Problems>
[1] In the interview with Justin about client communication, what kind of studio did Justin found?
[2] Sum up the interview with Justin about client communication in two sentences.
[3] Continue the interview with Justin about client communication from the point where it stops.

======== Excerpted text ========

Product Comms Series #8 | Justin from smalltribe

Jack Lancaster | Co-founder & CPO
February 16, 2024

Justin, founder of the branding and digital design boutique studio smalltribe brings a new perspective to our Product Comms Series.

Being an external part to developing a product, an agency for instance, brings entirely new challenges to communication. It’s about gaining trust of the client, but also managing expectations as well as giving and particularly taking feedback.

I certainly did have experiences where I could have used some of the advice Justin is sharing in this episode! I hope you guys can take something away from it.

Key learnings

✅ Overcommunication can be beneficial: Documenting decisions, explaining rationales, and using tools like Loom for walkthroughs can enhance understanding and transparency.

✅ Structured Feedback Helps: Directing clients on how to provide feedback, considering the project stage, and consolidating feedback through a single channel can streamline the revision process.

✅ Subjectivity in Design: Recognizing and managing the inherent subjectivity in design feedback is crucial for maintaining creativity while achieving project goals.


Justin (00:00)

Yeah, sure. So without being too specific about the project or clients in that sense, of course, but over the years, if it was in the freelance time or now, it's the studio, communication plays such a huge role. And we've realized that over and over again in many ways, sometimes the hard way, sometimes in a good way that things just worked out.

because our processes and the way we handled things were good in that sense. But many times we realized that the right process for communication, the right tools and the right setup and the tonality and the personalities on the other hand, like on our side and also on the client side, there's so much involved, so many nuances and specific things that you have to consider in the communication to make sure.

The thing that you say and you think is right and the thing that the other person receives is still somewhat the same and you're in the same picture. Yeah. So that's a pretty, pretty big topic. Definitely. Yeah.

Jack (02:38)

For sure. Yeah, that makes sense. I think there's one thing about how you say it. And the other thing about how someone receives it and how they understand it, right? They say kind of communication is that two sided piece. Uh, so you have to ensure that they really, they really get it. And they understand it. Um, dig in a little bit more, if you can, to, uh, a situation, you know, without kind of naming a client per se, but like tell us a little bit in more specifics about the situation where it didn't work so well.

Justin (03:06)

So I think the interesting part is, as mentioned already, even if it went well in many cases, it was quite a lot of work to dive into the nuances of how the specific client was communicating. So that's just a fundamental hurdle that can be there. But specifically, we had...

a couple of projects, I think, but one in specific where, how can I say it? Like the way of providing feedback, like this general thing, like not everyone can do it in the right way. It's still amongst us designers or internally, it's a big hurdle to provide feedback the right way. But we had a client where this was like, let's there was no,

value in that sense or the way they valued our work in terms of how they communicate and communicated was pretty rough so to speak and it just felt hard and harsh on so many levels along the way when they were providing feedback and with a couple of calls and trying to align on like do we understand it the right way, do we understand it the wrong way, like what are we missing maybe, is it just on our side.

======== Collected data ========

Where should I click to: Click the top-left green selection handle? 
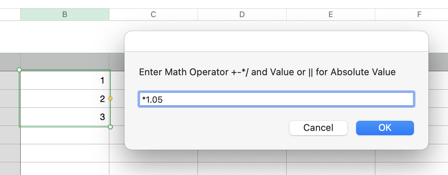pos(19,70)
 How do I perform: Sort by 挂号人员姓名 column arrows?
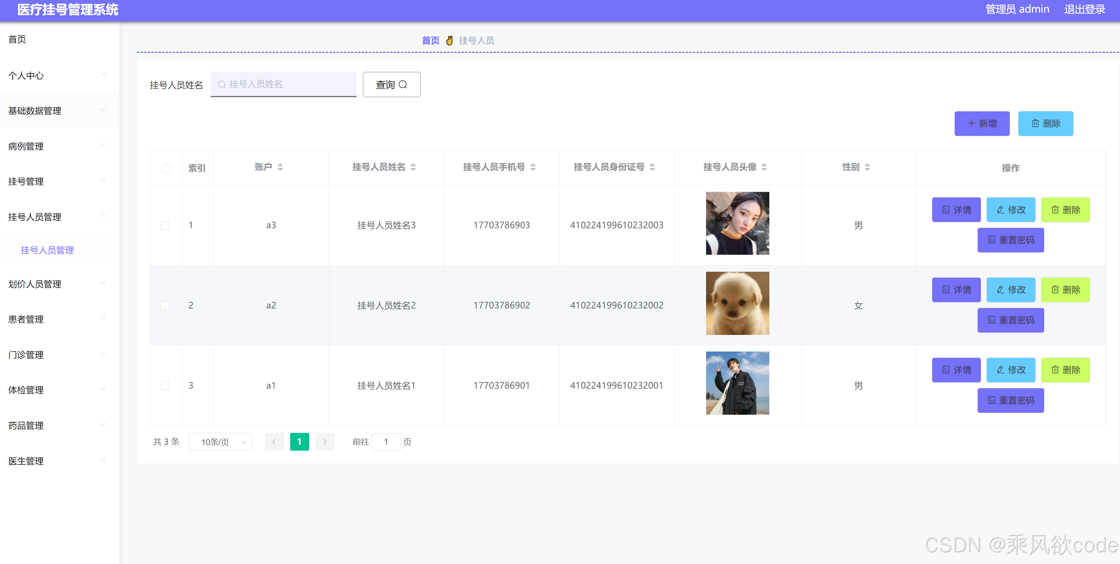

========

Answer list>
[1] A branding and digital design boutique studio called smalltribe.

[2] Justin, founder of the branding and digital design studio smalltribe, joins the Product Comms Series to talk about how working as an outside agency makes communication harder, from gaining a client's trust to managing expectations and handling feedback. The key points are that overcommunicating helps, that guiding clients to give feedback in a structured way through one channel makes revisions smoother, and that the subjectivity of design feedback has to be recognized and managed.

[3]
But it was not really getting better in the end. So the type of feedback they provided and the way they provided this was just, yeah, pretty rough in many ways. So I can't make it even more detailed, but like it was comments in Figma, for example, or this fundamental thing of just criticizing the negative stuff, right? Without pointing to what has been good.

Which by the way, I think is even something I'm guilty for myself sometimes, especially during the day or if you're working along several projects and stuff. It can be maybe also German mentality, I don't know, but pointing towards something that is obvious to you in that moment, that it's not right, so to speak, or if it's objectively not right, or where you think something should be different maybe. Yeah, to then still mention that the positive part obviously that is

Jack (05:32)

Yeah, sometimes it feels like you, you don't mention the positive parts because, you know, if it's positive, then I don't say anything. And then if it's, it's just pointing to the bits that the need improvement or, um, or that you want to give feedback on. And I'm a hundred percent guilty of that. I think, uh, especially as you said, like, uh, when it's this quick environment, right, and you don't have necessarily so much t me. So you're sharing stuff quickly. And it's like the, there are some things that are jumping out to you, maybe more than others.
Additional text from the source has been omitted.